All three Democrats are being challenged by state legislators, Boyd by term-limited Sen. Al Lawson, Grayson by former Senate Majority Leader Dan Webster, and Kosmas by state Rep. Sandra "Sandy" Adams.

Marc Goldberg, spokesman for the Kosmas campaign, pushes back. Adams and AFP, he says, have "an agenda that encourages companies to ship jobs overseas and gambles seniors' hard-earned Social Security benefits on Wall Street. All the attack ads in the world...won't change the fact that their reckless agenda is wrong."

AFP has long advocated privatizing Social Security, called an effort to fund education by ending tax breaks for companies that ship jobs overseas a "bailout," and opposed closing tax loopholes that encourage outsourcing jobs.

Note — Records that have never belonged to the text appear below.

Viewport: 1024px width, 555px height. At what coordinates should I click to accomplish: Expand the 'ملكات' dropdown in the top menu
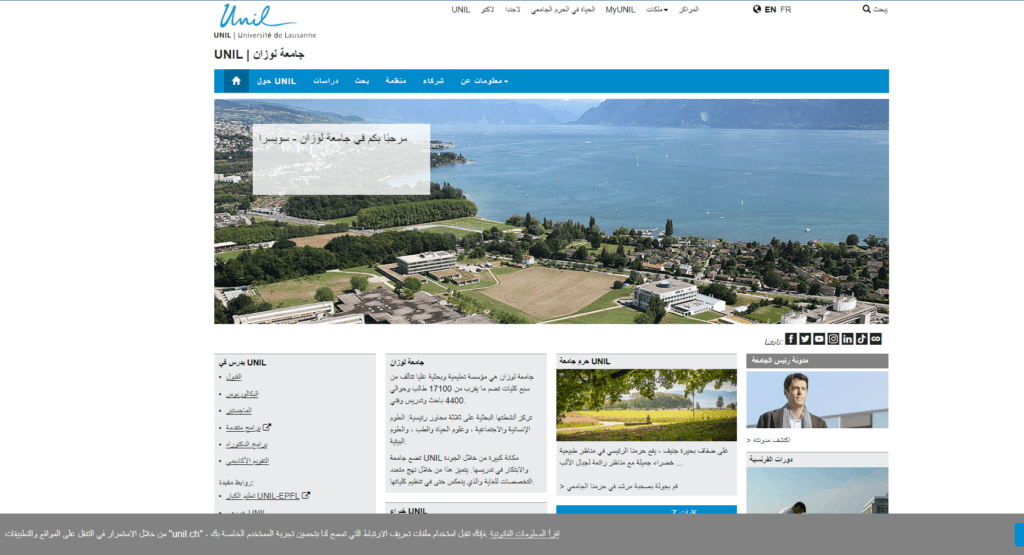coord(656,9)
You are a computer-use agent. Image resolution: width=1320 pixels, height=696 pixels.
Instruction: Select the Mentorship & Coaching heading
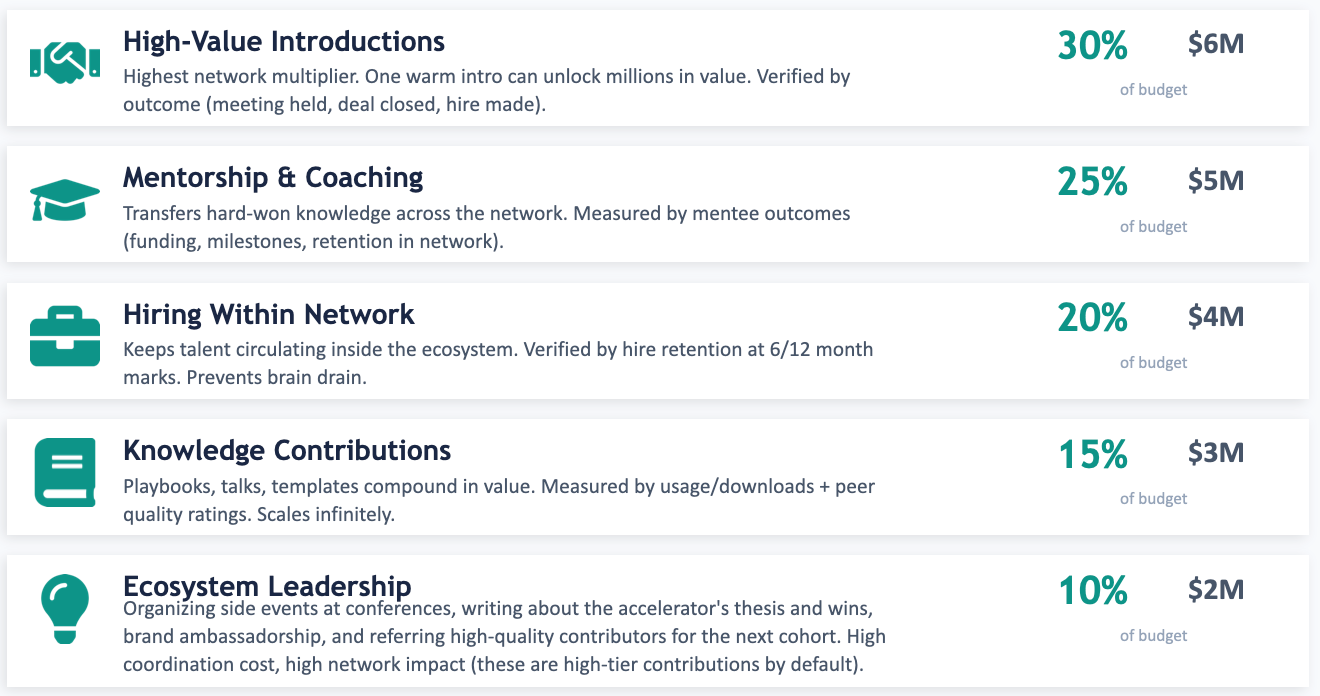pos(273,177)
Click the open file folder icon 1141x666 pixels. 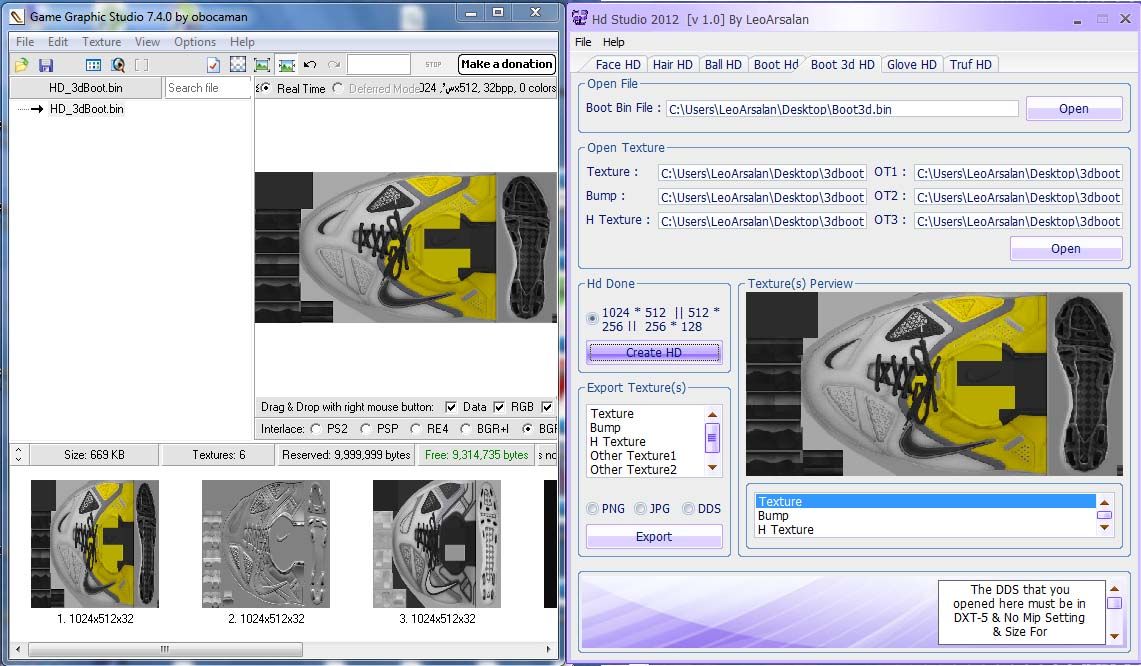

AFP is not to be confused with its sister organization, Americans for Prosperity Foundation, which only 10 days earlier had rained $4.1 million in TV ads on 24 House races in 11 states. AFP is a 501(c)4. Its Foundation is a 501(c)3. Both are tax exempt as not-for-profits and not required to identify donors or how much they contribute. Both also are forbidden to endorse individual candidates, but the 501(c)4 has latitude to engage in issue advocacy. And there's the rub.

"Americans for Prosperity is not interested in America's prosperity," Democratic Congressional Committee Chair Rep. Chris Van Hollen (Md.) charged in a Friday National Press Club speech, USA Today reported. "They're interested in the prosperity of the corporations and individuals who benefited greatly from the Bush economic agenda."

The Democratic Party followed up with an official complaint to the IRS alleging AFP's
ads violate tax-exemption rules.

"None of the ads endorse any candidates," counters Fogel. "They are strictly for the purpose of educating the public" about the records of the targeted members of Congress.

True, the ads don't mention the names of the Republican candidates they are intended to help, which is probably why National AFP President Tim Phillips said he is "confident the complaint is without merit." Democrats, he said, are only "attacking us" because they "are scared of the impact AFP is having...The ads are genuine issue ads that expose (their) big government policies."

With all this heat a full week before the traditional Labor Day campaign season kick-off,
the political forecast for Florida's autumn is for even more heat, lots more.